New 28nm Snapdragon chipset sampling in June, promises a third of the current power conumption

New 28nm Snapdragon chipset sampling in June, promises a third of the current power conumption
Qualcomm missed the dual-core craze in a way, since NVIDIA Tegra 2 managed to get in to phones and tablets by the time the third generation Snapdragon entered the sampling stage. Granted, nothing says system-on-a-chip better than Snapdragon, which integrates every radio you can think of, including the baseband modems in the silicon, but the Scorpion core is still heavily-modified Cortex-A8, unlike the Cortex-A9 chipsets of NVIDIA, Samsung or Texas Instruments.

NVIDIA will be beating everyone to the punch again at the end of this summer, with a quad-core Kal-El chipset, which got demoed on video at Computex 2011 today. Qualcomm, however, is pushing along with a new core, called Krait, for the fourth generation Snapdragon, which should go against chipset with the next Cortex-A15 architecture from ARM. Qualcomm said that this chipset is on track to start sampling in June, and should be available by the end of this year.

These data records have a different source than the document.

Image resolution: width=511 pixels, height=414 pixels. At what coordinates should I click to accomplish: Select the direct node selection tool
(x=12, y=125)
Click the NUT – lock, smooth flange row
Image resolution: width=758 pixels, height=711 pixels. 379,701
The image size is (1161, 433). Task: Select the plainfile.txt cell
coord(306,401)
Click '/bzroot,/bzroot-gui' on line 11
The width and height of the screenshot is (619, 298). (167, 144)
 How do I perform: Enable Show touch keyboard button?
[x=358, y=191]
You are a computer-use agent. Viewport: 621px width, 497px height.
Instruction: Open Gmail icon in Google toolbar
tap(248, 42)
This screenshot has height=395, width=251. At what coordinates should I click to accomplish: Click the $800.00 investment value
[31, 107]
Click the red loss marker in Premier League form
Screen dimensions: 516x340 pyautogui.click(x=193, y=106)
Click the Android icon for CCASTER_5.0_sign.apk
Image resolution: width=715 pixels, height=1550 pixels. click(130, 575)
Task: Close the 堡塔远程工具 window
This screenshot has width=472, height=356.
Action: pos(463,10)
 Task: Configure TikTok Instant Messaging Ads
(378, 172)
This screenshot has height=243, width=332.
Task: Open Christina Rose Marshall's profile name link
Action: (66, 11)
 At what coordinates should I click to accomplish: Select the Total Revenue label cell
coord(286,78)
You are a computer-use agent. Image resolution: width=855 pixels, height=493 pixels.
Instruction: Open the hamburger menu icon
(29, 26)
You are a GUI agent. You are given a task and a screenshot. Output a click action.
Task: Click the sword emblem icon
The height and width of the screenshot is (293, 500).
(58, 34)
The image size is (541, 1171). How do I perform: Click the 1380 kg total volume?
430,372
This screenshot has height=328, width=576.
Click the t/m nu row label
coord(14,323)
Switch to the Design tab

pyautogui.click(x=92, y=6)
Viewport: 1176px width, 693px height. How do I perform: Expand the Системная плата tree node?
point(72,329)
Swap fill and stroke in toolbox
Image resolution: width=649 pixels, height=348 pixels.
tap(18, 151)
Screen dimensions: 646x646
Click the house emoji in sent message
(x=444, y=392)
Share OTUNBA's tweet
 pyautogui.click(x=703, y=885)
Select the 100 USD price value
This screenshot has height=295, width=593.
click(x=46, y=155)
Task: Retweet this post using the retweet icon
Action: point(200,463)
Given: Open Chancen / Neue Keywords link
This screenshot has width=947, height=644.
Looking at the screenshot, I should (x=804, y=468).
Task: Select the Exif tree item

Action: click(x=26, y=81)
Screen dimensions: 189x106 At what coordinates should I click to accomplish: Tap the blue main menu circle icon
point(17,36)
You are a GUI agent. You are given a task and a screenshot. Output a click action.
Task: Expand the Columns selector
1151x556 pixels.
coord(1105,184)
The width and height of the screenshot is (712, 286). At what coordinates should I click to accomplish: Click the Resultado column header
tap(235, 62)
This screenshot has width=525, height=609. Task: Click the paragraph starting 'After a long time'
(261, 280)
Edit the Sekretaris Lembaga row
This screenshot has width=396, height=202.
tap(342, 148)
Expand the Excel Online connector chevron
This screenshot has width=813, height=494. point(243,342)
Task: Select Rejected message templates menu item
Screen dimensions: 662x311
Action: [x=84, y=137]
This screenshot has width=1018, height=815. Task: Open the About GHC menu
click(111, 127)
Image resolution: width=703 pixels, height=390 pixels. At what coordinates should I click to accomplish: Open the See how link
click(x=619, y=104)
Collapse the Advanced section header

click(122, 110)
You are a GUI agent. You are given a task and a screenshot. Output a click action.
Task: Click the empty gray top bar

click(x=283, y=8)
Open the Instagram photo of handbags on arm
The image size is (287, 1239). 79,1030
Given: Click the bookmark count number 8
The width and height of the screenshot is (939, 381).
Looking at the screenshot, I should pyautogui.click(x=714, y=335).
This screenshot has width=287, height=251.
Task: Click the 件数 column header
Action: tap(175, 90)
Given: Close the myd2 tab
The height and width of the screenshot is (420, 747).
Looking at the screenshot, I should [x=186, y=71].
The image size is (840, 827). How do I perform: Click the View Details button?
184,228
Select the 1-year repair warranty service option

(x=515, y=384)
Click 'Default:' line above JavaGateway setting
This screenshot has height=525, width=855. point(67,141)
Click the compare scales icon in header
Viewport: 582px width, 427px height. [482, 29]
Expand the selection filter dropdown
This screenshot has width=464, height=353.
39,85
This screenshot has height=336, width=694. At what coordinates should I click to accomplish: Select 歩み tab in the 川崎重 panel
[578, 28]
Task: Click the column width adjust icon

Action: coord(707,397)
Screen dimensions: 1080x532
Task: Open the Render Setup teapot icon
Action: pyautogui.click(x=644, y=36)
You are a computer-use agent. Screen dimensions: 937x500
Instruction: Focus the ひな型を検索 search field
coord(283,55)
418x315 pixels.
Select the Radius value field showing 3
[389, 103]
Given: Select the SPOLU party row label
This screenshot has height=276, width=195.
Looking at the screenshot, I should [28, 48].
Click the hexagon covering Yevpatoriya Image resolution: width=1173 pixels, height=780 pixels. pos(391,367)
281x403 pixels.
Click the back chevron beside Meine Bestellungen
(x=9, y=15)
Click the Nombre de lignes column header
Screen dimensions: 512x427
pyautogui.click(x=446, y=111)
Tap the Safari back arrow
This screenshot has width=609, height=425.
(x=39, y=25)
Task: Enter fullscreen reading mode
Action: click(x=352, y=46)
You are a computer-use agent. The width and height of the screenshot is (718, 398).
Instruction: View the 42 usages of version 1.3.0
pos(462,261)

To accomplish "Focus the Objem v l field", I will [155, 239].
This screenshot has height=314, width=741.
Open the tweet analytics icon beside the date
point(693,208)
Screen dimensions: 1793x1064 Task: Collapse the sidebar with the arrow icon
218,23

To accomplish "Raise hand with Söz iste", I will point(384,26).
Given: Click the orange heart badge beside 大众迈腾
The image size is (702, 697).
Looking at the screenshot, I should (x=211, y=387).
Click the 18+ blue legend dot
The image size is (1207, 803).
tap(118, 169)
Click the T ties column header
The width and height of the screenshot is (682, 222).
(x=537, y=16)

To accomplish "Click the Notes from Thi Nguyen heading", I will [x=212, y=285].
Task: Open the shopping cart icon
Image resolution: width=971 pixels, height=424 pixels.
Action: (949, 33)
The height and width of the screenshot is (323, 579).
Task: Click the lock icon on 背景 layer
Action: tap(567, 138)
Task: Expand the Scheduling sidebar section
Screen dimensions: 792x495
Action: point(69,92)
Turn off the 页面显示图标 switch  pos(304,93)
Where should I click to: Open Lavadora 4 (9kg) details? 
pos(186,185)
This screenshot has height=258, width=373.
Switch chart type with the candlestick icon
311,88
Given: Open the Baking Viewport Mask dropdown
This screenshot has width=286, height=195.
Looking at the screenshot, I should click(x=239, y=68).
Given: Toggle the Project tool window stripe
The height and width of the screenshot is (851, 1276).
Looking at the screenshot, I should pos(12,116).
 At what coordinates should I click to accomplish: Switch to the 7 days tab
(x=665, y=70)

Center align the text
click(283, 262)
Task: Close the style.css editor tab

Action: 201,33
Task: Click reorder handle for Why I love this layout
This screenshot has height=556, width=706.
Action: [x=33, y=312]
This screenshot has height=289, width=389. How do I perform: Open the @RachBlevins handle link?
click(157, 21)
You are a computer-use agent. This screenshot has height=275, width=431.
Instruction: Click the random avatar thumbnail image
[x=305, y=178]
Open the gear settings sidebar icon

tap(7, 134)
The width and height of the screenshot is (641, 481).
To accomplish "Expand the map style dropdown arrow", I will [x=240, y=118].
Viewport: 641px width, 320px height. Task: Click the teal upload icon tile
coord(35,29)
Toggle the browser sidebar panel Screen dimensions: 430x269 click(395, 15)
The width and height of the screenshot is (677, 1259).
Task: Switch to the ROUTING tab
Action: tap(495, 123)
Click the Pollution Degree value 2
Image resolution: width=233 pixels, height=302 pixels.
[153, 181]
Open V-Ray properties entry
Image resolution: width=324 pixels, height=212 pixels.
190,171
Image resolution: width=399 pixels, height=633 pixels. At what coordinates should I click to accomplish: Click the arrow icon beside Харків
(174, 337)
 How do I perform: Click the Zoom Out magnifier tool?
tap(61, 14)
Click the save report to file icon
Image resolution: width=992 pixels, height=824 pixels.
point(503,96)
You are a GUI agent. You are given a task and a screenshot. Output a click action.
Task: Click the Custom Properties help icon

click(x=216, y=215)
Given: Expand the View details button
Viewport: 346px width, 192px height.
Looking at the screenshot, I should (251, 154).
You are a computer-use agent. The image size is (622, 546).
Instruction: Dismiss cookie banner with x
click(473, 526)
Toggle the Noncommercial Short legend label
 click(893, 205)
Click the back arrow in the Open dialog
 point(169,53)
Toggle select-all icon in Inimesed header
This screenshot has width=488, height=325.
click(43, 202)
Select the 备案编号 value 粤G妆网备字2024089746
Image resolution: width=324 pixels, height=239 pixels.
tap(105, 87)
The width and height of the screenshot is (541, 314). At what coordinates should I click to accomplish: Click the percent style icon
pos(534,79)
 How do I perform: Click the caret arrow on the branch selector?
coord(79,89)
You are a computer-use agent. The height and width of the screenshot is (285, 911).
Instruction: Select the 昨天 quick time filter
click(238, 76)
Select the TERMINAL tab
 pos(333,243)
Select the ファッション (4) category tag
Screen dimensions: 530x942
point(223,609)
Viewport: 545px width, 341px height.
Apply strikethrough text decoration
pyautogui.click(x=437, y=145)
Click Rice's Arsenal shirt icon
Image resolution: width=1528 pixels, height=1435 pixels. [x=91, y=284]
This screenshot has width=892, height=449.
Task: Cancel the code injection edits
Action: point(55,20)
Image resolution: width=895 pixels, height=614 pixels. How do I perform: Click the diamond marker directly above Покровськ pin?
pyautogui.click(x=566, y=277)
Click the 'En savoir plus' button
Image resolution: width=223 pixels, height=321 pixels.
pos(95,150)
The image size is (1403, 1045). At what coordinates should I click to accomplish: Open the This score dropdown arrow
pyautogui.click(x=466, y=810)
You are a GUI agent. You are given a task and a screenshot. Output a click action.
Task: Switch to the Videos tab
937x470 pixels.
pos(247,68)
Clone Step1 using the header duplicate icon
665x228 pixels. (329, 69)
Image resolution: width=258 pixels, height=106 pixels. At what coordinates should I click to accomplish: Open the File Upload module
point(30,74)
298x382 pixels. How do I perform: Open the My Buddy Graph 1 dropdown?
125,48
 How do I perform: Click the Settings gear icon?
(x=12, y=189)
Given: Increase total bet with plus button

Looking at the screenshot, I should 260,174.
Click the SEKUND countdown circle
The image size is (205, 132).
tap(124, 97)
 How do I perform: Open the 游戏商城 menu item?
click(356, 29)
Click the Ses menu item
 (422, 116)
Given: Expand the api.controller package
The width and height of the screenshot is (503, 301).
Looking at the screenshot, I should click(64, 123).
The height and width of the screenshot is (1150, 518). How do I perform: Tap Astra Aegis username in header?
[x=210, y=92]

Qualcomm's version is remarkable with its 28nm production process, and will probably be the first mobile chipset to break that threshold. Such an efficient method allows for more transistors and less power at the same time. Qualcomm claims 65% reduction in the chipset's power consumption, compared to current chipsets, which is jaw-dropping, and should go a long way towards squeezing extra working hours out of our smartphones. Not to mention 2.5GHz maximum clock speed, 150% increase in performance, and the fact that the Krait core will appear in single, dual, and, yes, quad-core APQ8064 version. We can't wait.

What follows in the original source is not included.